JK também cunhou uma das pérolas ao afirmar que a seca de 1956, ano em que assumiu a Presidência, seria a última a assolar o Nordeste. Errou apenas por 67 anos. Outro de nossos “líderes” se notabilizou por preferir o cheiro de cavalo a cheiro de povo e por afirmar que prendia e arrebentava quem se colocasse contra a abertura política. Morreu e foi comido pelas formigas como qualquer outro cidadão.

Derrotado por Tancredo Neves em 1985, no Colégio Eleitoral, Paulo Salim Maluf entrou para os anais ao defender singelamente os estupradores: “Se está com desejo sexual, estupra, mas não mata”. Felizmente, um desses maníacos nunca chegou próximo de uma das filhas do quase decujo.

E há ainda o “Duela a quien duela”, durou pouco para quem se imaginou caçador eterno de marajás.

As locuções foram tantas que vou me ater às novidadeiras, às ingênuas e às mais idiotas. Na cabeça do Marimbondo de Fogo José Sarney, “Governo é igual violino: você toma com a esquerda e toca com a direita”. Bem assim. Como o caçador foi cassado, sobrou para Itamar Franco a gloriosa recuperação do Fusca. Sacanagem, pois, para os mineiros, “a política é como um crochê: não se pode dar ponto errado, sob pena de ter de começar tudo de novo”. Itamar não errou.

Sensato, Fernando Henrique Cardoso disse, logo após a proeza do Plano Real, que “o mais importante para quem está governando não é preservar o mercado, mas preservar as pessoas”. Fomos, fomos de novo e voltamos à tese de que “nunca na história deste país”.

Chegando à presidenta, não podemos deixar de “saudar a mandioca como uma das maiores conquistas do Brasil”. Como ela bem disse, “se tivéssemos estocado o vento, cada um respiraria o seu”. E Zé fini!

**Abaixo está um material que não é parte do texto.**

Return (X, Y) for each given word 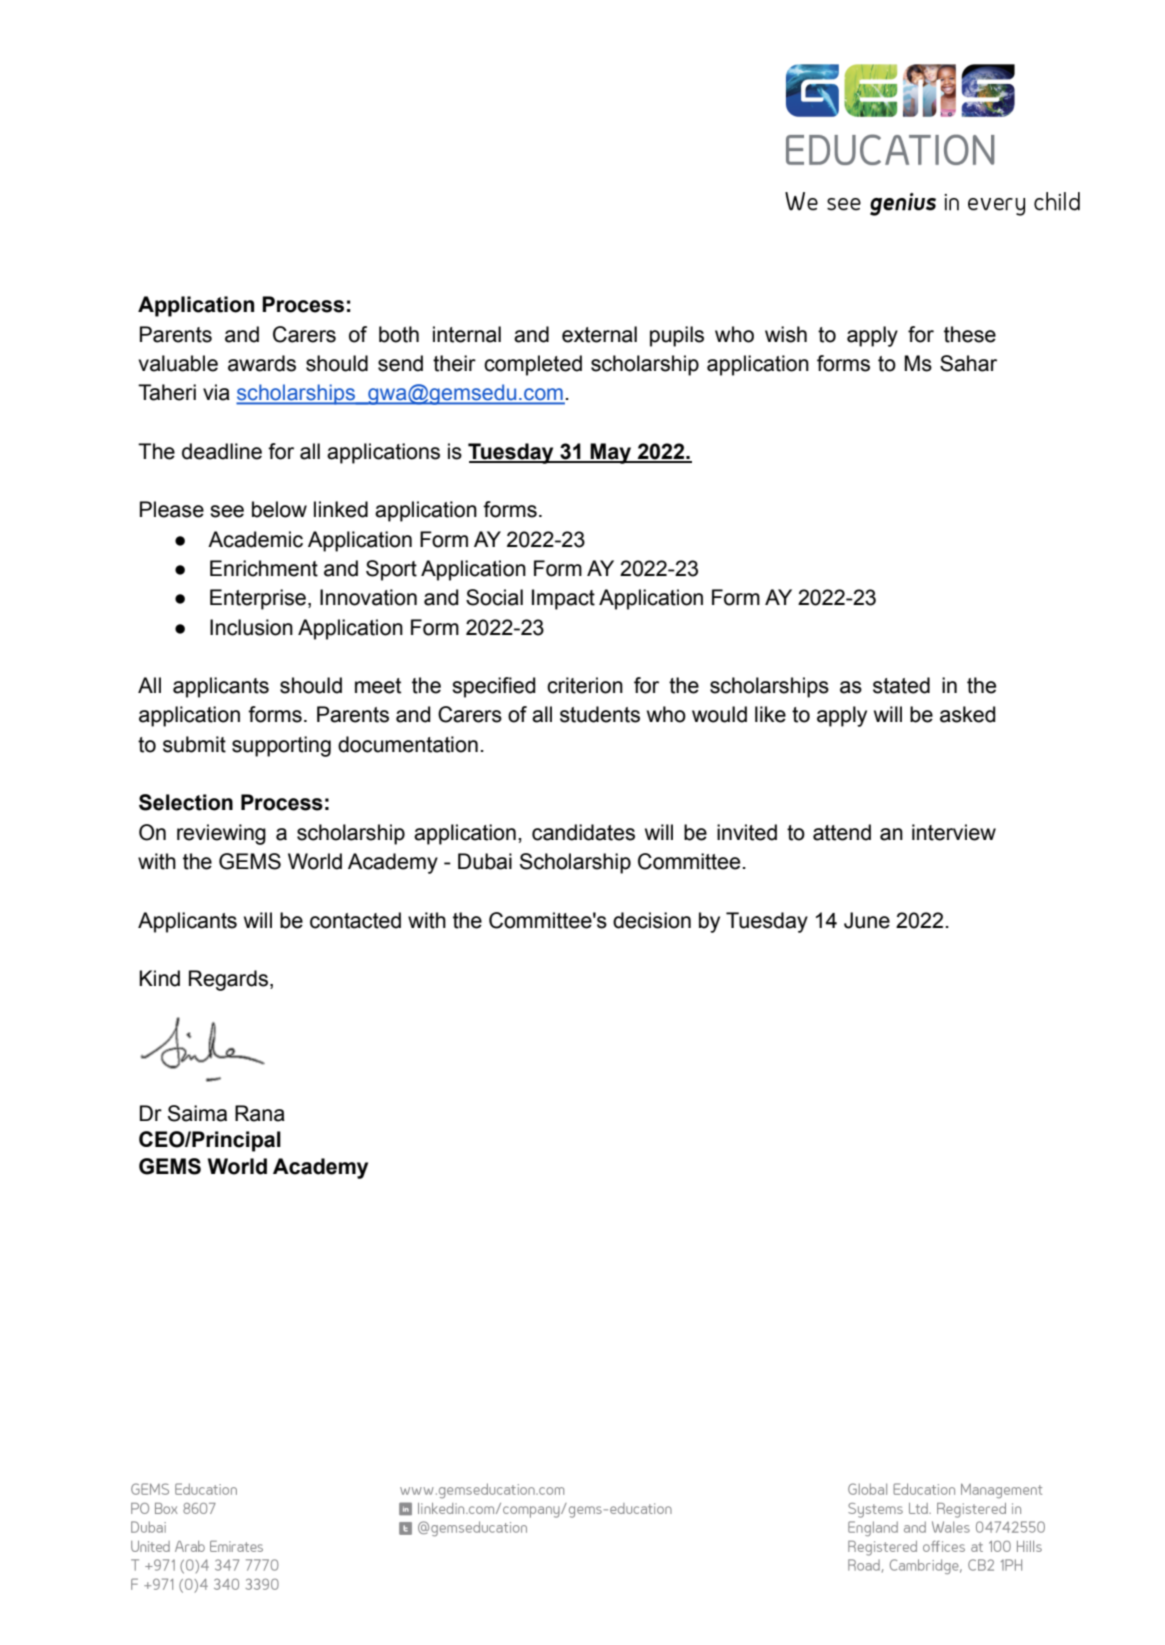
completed (533, 365)
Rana (260, 1113)
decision (652, 920)
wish (786, 334)
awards (262, 363)
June (867, 920)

Não chegamos a tremer, mas com Temer todos ouvimos que “muitos votaram na Dilma porque eu era o candidato a vice”. Uma pena perder tempo com ele, o pior presidente que o país já teve, mas que faz parte de qualquer narrativa sobre negacionismo ou golpismo. É a prova da maldição da República.

“Chega de frescura”, “Caguei”, “O Brasil tem de deixar de ser um país de maricas”, “O grande erro da ditadura foi torturar e não matar”, “Os gays não são semideuses. A maioria é fruto do consumo de drogas” são algumas das estultices regurgitadas por aquele cidadão que nem a farda honrou.

Pedro Álvares Cabral foi somente o descobridor, mas, do céu, me autorizou a adaptar sua frase mais eloquente: “Papuda à vista”. Luiz Inácio está aí para, quem sabe, consolidar a República de quase um século e meio.